A search period of 15 years was chosen as the development and delivery of medication review has become more standardised in recent years.
This literature review suggests that both the model of medication review and the target patient group are important when considering for whom and how a medication review can be a beneficial pharmaceutical care service delivered from e.g. the community pharmacy. To evaluate whether other patient subgroups than the ones identified in this review could also benefit from a medication review delivered by a pharmacist in primary care, more studies with an economic evaluation on other specific patient groups need to be conducted.
CONCLUSIONS
The literature review demonstrates that medication reviews delivered by pharmacists to specific subgroups of patients are one possibility of optimising the economic effect of medication reviews in primary care.
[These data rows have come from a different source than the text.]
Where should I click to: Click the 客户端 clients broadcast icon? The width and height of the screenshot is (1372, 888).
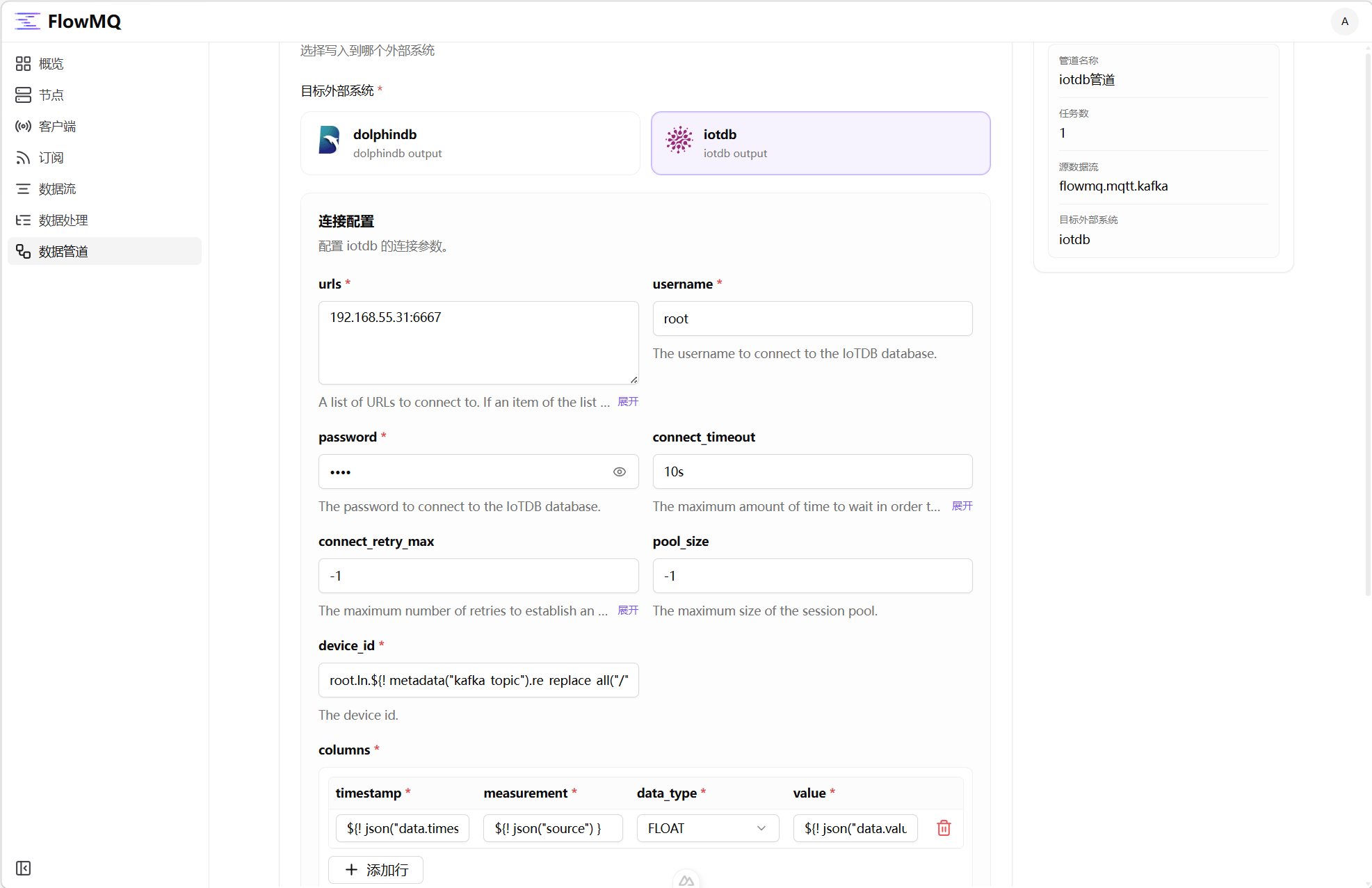23,127
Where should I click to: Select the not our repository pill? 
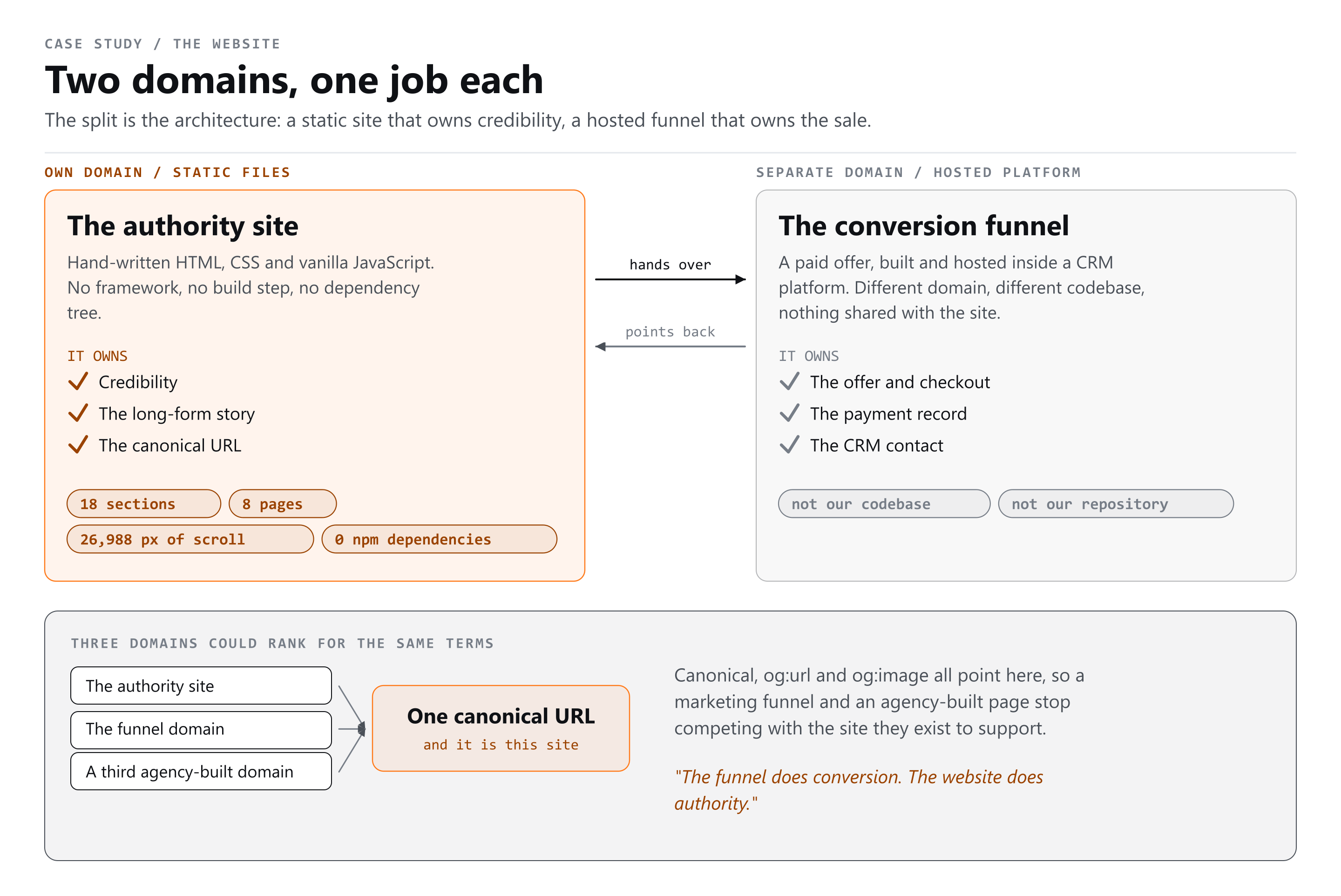click(x=1116, y=504)
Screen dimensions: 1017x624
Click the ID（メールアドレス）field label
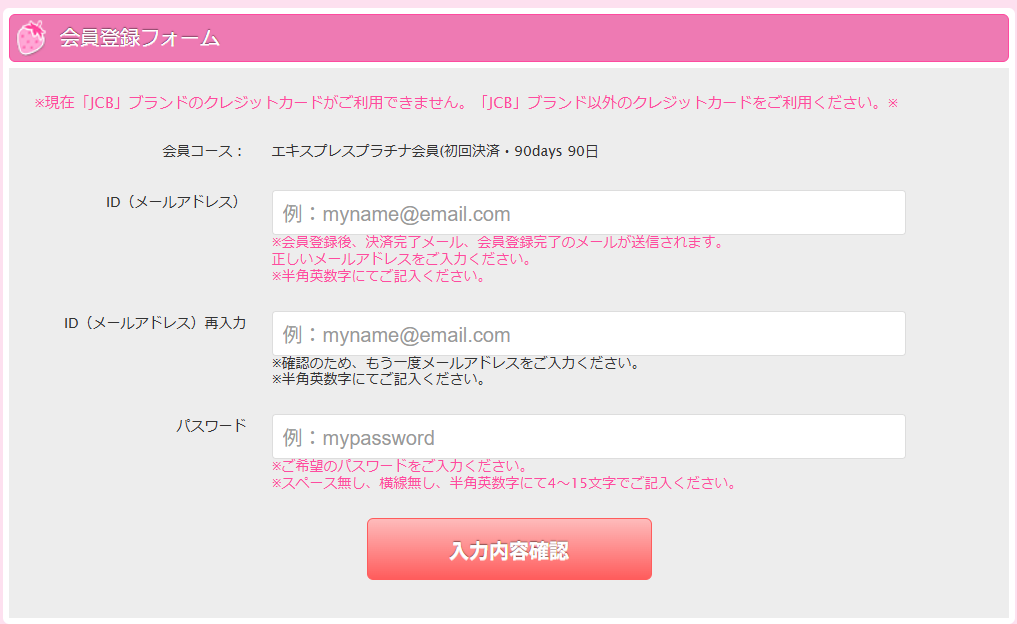(172, 202)
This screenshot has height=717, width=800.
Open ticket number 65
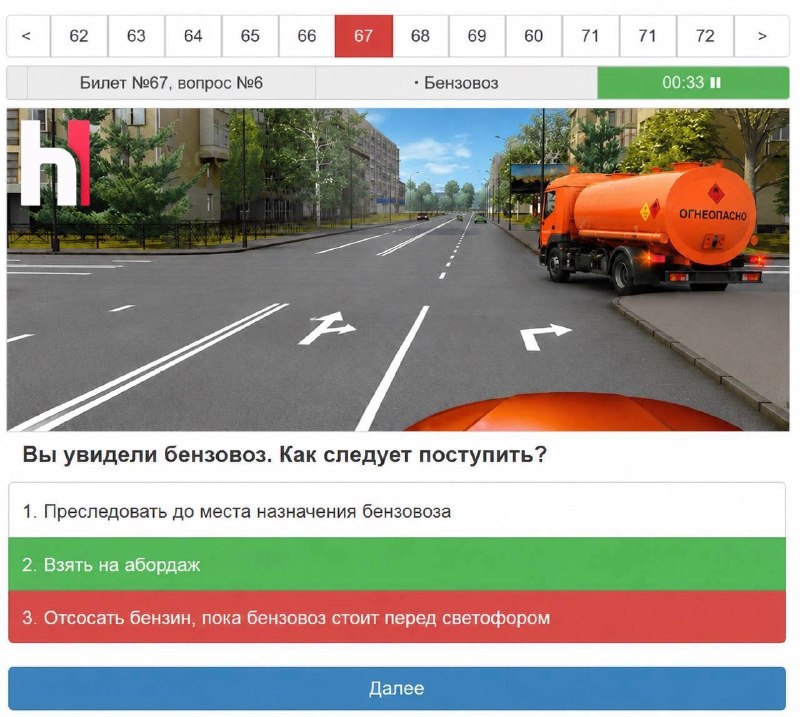250,36
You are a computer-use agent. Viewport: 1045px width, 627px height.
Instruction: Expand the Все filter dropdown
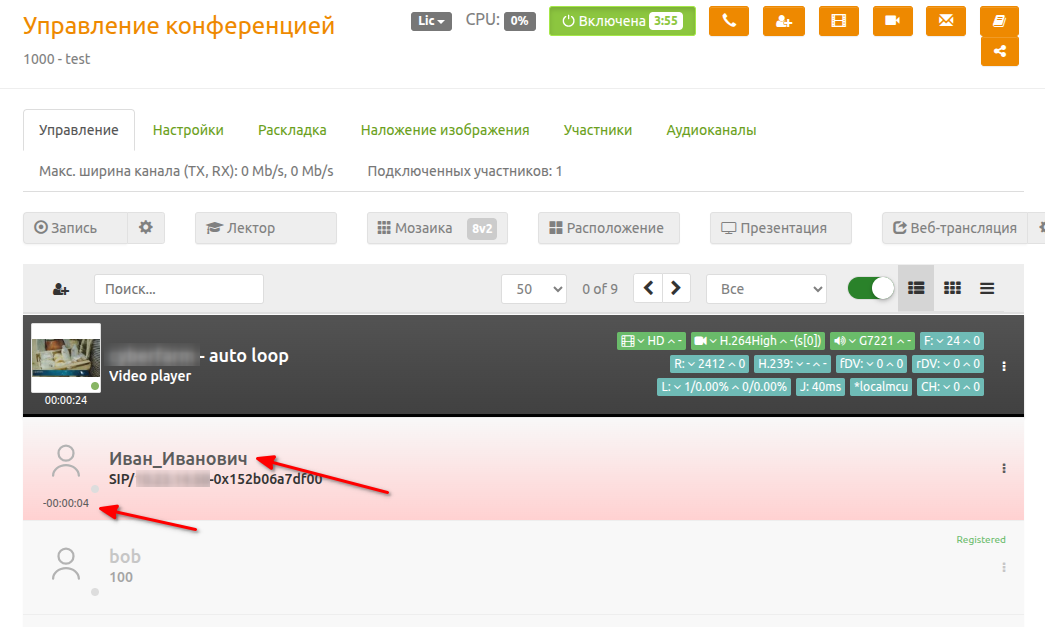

This is obtained by reducing health-related costs or the number of contacts with primary or secondary health care services. The subgroups identified as having an economic effect from a medication review in primary care were defined by either being frail, recently discharged from hospital or multimorbid (risk patients), or defined by patients using anticoagulant or blood pressure lowering medication (risk medication). Most of the medication reviews in the studies showing an economic effect had at least one follow-up, and the medication reviews were delivered by a pharmacist.